## BRANO SELEZIONATO
┏━━

Il tema della violenza sulle donne nei giorni scorsi ha riempito anche i palinsesti delle reti tv insieme agli spot sul Black Friday, è la ruota che gira nel percorso ciclico dei riti social(i). Voglio glissare  però sull’appiattimento delle notizie a cui siamo condannati a rischio di assuefazione e valorizzare invece un paio di eventi a cui ho assistito. La loro qualità mi spinge a darne conto perché più li penso più mi restituiscono il valore di una battaglia di civiltà.

L’evento più recente è avvenuto mercoledì, ultimo giorno di novembre, alle Opere Parrocchiali di Poggio Renatico: su invito del Club Rotary locale sono intervenute in qualità di relatrici Giulia Trombelli e Nina Komadina, laureate in Scienze Internazionali e Diplomatiche presso l’Università di Trieste, nonché impegnate nel direttivo di Koliba, un collettivo online composto da ragazzi sotto i trent’anni che si occupano di informazione e divulgazione culturale sui social.

┗━━

## OBIETTIVO DEL COMPITO
Ricopia per intero il brano qui sopra sulla violenza contro le donne, senza cambiare nulla.

## DATI REGISTRATI
┏━━

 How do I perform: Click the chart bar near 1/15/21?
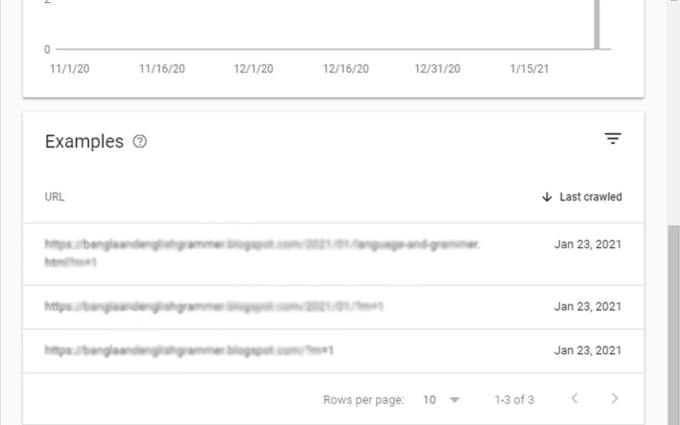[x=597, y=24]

┗━━
┏━━

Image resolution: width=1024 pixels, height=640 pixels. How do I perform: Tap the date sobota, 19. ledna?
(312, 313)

┗━━

## RISPOSTA SCRITTA
Il tema della violenza sulle donne nei giorni scorsi ha riempito anche i palinsesti delle reti tv insieme agli spot sul Black Friday, è la ruota che gira nel percorso ciclico dei riti social(i). Voglio glissare  però sull’appiattimento delle notizie a cui siamo condannati a rischio di assuefazione e valorizzare invece un paio di eventi a cui ho assistito. La loro qualità mi spinge a darne conto perché più li penso più mi restituiscono il valore di una battaglia di civiltà.

L’evento più recente è avvenuto mercoledì, ultimo giorno di novembre, alle Opere Parrocchiali di Poggio Renatico: su invito del Club Rotary locale sono intervenute in qualità di relatrici Giulia Trombelli e Nina Komadina, laureate in Scienze Internazionali e Diplomatiche presso l’Università di Trieste, nonché impegnate nel direttivo di Koliba, un collettivo online composto da ragazzi sotto i trent’anni che si occupano di informazione e divulgazione culturale sui social.